Each storage is then stored in its own folder, named after the storage, or called default if it's the default storage. For example, a request queue with the name my-queue would be stored in storage/request_queues/my-queue.

Each dataset item, key-value store record, or request in a request queue is then stored in its own file in the storage folder. Dataset items and request queue requests are always JSON files, and key-value store records can be any file type, based on its content type. For example, the Actor input is typically stored in storage/key_value_stores/default/INPUT.json.

Local storage persistence

By default, the storage contents are persisted across multiple Actor runs. To clean up the Actor storages before the running the Actor, use the --purge flag of the apify run command of the Apify CLI.

apify run --purge

Convenience methods for working with default storages

There are several methods for directly working with the default key-value store or default dataset of the Actor.

Actor.get_value('my-record') reads a record from the default key-value store of the Actor.

Actor.set_value('my-record', 'my-value') saves a new value to the record in the default key-value store.

Actor.get_input() reads the Actor input from the default key-value store of the Actor.

Actor.push_data([{'result': 'Hello, world!'}, ...]) saves results to the default dataset of the Actor.

Opening named and unnamed storages

The Actor.open_dataset(), Actor.open_key_value_store() and Actor.open_request_queue() methods can be used to open any storage for reading and writing. You can either use them without arguments to open the default storages, or you can pass a storage ID or name to open another storage.

src/main.py
from apify import Actor

async def main():
async with Actor:
# Work with the default dataset of the Actor
dataset = await Actor.open_dataset()
await dataset.push_data({'result': 'Hello, world!'})

# Work with the key-value store with ID 'mIJVZsRQrDQf4rUAf'
key_value_store = await Actor.open_key_value_store(id='mIJVZsRQrDQf4rUAf')
await key_value_store.set_value('record', 'Hello, world!')

# Work with the request queue with the name 'my-queue'
request_queue = await Actor.open_request_queue(name='my-queue')
await request_queue.add_request({ 'uniqueKey': 'v0Nr', 'url': 'https://example.com' })

Deleting storages

To delete a storage, you can use the Dataset.drop(), KeyValueStore.drop() or RequestQueue.drop() method.

src/main.py
from apify import Actor

async def main():
async with Actor:
# Open a key-value store with the name 'my-cool-store'
key_value_store = await Actor.open_key_value_store(name='my-cool-store')
await key_value_store.set_value('record', 'Hello, world!')
...

# Now we don't want it anymore
await key_value_store.drop()

Working with datasets

Reading & writing items

To write data into a dataset, you can use the Dataset.push_data() method.

To read data from a dataset, you can use the Dataset.get_data() method.

To get an iterator of the data, you can use the Dataset.iterate_items() method.
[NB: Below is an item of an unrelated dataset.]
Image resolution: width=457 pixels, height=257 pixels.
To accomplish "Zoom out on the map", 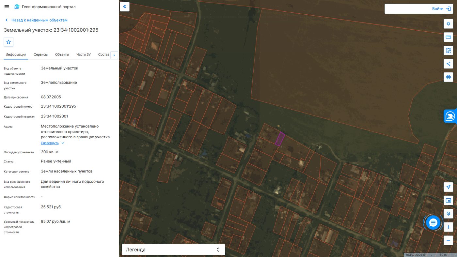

# Open a dataset and write some data in it
dataset = await Actor.open_dataset(name='my-cool-dataset')
await dataset.push_data([{'itemNo': i} for i in range(1000)])

# Read back the first half of the data
first_half = await dataset.get_data(limit=500)
print(first_half['items'])

# Iterate over the second half
second_half = []
async for item in dataset.iterate_items(offset=500):
second_half.append(item)
print(second_half)

Exporting items

You can also export the dataset items into a key-value store, as either a CSV or a JSON record, using the Dataset.export_to_csv() or Dataset.export_to_json() method.

# Open a dataset and write some data in it
dataset = await Actor.open_dataset(name='my-cool-dataset')
await dataset.push_data([{'itemNo': i} for i in range(1000)])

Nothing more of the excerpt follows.